I don't know where the hell he would have gotten one of those, but it is possible, and it does fit... more likely he has an SR20.


----------



## sr20racer (Jun 29, 2002)

He can have a Max engine in his Sentra because my friend has a Altima that has a truck engine in it.


----------



## samk (Feb 26, 2003)

chuckone said:


> *maybe he fucked up and instead of saying ser he said maxima.thats some crazy shit.(hahahaha) *


but that still wouldn't justify he said its a 4 cylinder. this guy's a moron either way.


----------



## Guest (Jul 6, 2003)

Agree. The guy was smoking crack......I feel bad for the jackass that actually bought it....


----------



## PrOxLaMuS© (Aug 11, 2002)

> He can have a Max engine in his Sentra because my friend has a Altima that has a truck engine in it.


 That Altima could have an KA24DE engine.... commonly found in 240SX's but... the engines were made, designed and built for trucks..

Thats why that same... *Truck engine...* or the KA24DE is found in:
Xterra's
Frontier's
*ALTIMA's* 
240SX's
HardBody Pickup's

Then again virtually almost anything is possible with alot of money and work. Sure you can squeeze in an Maxima engine, but loads and loads of custom work, which is experimental...
Then engine mounting and placement once done, can fuck up the over all performance, and handeling... like imagine turning your car at full throttle with an engine bigger, heavier and mis-balanced in the car can send the handeling out of wack.

parts probably needed:
Axles, driveshaft, engine, transmission, ECU, instruments, exhuast, starter, alternator, p/s pump, a/c, maybe new steering column, new fuel pump and fuel lines (maybe).....
and probably alot more stuff... but really.. it's not worth it.


----------



## sr20racer (Jun 29, 2002)

PrOxLaMuS© said:


> *That Altima could have an KA24DE engine.... *


It does have the KA. What I said before was a joke, but you were the only one caught it.


----------



## Harris (Nov 11, 2002)

bluepulse said:


> *maybe i could help a little , don't forget that japan had a model similar to the maxima witch was called bluebird and came with a 1.8l engine *



Are you smoking crack dude? The Maxima is known as the Sefiro in Japan, and the Altima was/is known as the Bluebird.

When you say 1.8L, are you talking about the CA18DE? From what I recall, the Maxima was a 6-cylinder in the 80's, the era when the CA18DE, which is a *FOUR* cylinder engine, was powering Nissan cars.


----------



## niky (Jul 20, 2002)

*HERE WE GO AGAIN...*... 

good thing the item is finally off e-bay or edited... don't know if that is still the same car, but if it is... the *engine swap* explains a lot.

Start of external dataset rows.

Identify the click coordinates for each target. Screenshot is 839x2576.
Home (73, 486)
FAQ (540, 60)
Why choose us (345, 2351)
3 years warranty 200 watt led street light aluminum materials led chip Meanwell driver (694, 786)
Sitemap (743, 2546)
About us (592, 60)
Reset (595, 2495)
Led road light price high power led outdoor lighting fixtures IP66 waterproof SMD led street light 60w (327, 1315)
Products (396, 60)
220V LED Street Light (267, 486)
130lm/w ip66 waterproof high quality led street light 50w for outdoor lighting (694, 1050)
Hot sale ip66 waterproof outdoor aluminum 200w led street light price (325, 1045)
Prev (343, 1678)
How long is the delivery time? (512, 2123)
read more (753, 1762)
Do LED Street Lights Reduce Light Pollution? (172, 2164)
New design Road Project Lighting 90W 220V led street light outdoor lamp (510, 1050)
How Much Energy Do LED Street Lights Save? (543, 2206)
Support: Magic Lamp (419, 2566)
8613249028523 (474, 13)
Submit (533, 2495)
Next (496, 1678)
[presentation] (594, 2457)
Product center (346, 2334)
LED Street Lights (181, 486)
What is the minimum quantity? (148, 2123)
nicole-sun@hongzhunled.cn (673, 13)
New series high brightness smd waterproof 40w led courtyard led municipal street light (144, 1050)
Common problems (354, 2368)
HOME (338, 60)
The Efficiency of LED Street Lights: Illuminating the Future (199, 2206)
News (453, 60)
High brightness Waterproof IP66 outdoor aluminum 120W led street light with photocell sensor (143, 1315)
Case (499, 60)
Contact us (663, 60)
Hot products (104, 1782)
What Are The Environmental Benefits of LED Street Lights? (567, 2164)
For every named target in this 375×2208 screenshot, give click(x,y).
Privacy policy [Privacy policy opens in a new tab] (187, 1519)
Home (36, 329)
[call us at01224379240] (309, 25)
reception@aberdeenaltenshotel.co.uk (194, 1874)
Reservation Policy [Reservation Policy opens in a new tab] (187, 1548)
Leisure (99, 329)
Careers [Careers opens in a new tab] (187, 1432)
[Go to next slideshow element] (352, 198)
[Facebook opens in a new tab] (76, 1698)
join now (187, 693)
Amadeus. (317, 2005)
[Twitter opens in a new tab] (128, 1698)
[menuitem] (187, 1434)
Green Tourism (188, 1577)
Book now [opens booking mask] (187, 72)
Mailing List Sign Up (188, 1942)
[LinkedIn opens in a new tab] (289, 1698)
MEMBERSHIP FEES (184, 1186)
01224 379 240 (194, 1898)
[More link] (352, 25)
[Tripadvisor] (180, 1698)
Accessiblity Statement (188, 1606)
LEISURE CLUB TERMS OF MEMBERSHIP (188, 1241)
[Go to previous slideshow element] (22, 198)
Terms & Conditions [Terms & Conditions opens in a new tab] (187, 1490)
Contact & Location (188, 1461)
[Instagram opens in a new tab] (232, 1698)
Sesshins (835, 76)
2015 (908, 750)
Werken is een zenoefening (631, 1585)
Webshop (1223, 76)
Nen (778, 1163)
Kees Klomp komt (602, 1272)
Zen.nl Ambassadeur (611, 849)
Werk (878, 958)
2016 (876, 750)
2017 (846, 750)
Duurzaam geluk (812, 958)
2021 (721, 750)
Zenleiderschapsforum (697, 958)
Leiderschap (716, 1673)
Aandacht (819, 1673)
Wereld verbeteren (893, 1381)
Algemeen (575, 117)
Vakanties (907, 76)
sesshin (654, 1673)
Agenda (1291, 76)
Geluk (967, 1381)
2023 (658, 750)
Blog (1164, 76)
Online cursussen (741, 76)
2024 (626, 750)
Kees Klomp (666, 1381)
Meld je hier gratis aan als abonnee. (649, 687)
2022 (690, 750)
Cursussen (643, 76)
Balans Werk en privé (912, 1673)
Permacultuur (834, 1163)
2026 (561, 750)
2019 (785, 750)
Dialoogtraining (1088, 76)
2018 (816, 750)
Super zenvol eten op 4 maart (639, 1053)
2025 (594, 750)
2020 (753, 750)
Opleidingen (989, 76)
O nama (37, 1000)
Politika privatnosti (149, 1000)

for the contention that there are *NO FOUR BANGER MAXIMAS*, *BULL*, *I USED TO DRIVE ONE*. 

Maximas came with a GA20DE in some *foreign markets*... later versions may have been upscaled to SR20 (DON'T QUOTE ME ON THAT, I'M NOT SURE!), but in my country, ONLY THE LATEST CHASSIS HAS A V6... 

It is PERFECTLY VALID TO SAY that your sentra has a Max engine if it's 2 liter... in fact, my sentra has an SR20DE i *pulled off of an altima*... and my spare parts bin comes from a *van*. 

Our local Maximas came in GA20, while the Bluebird/Cefiro models came in GA20 and KA24DE flavors... never seen an SR20 in one, but our altimas came in SR18DE and SR20DE. GA16s are in everything here from cars to 4wd station wagons to pickups to 4wd VANS... you think engine sharing is cheap? it's old news here! 

It's possible he got a JDM and the supplier told him it came off of a Max... IT IS MOST LIKELY TRUE EITHER WAY YOU LOOK AT IT.

*PLEASE TRUST ME ON THIS, I LIVE IN ASIA AND AM SURROUNDED BY JDM CARS!!!*


----------



## Harris (Nov 11, 2002)

I said what I said in relation to Nissan cars in the USA.

P.S. I am from Asia and I trust you.


----------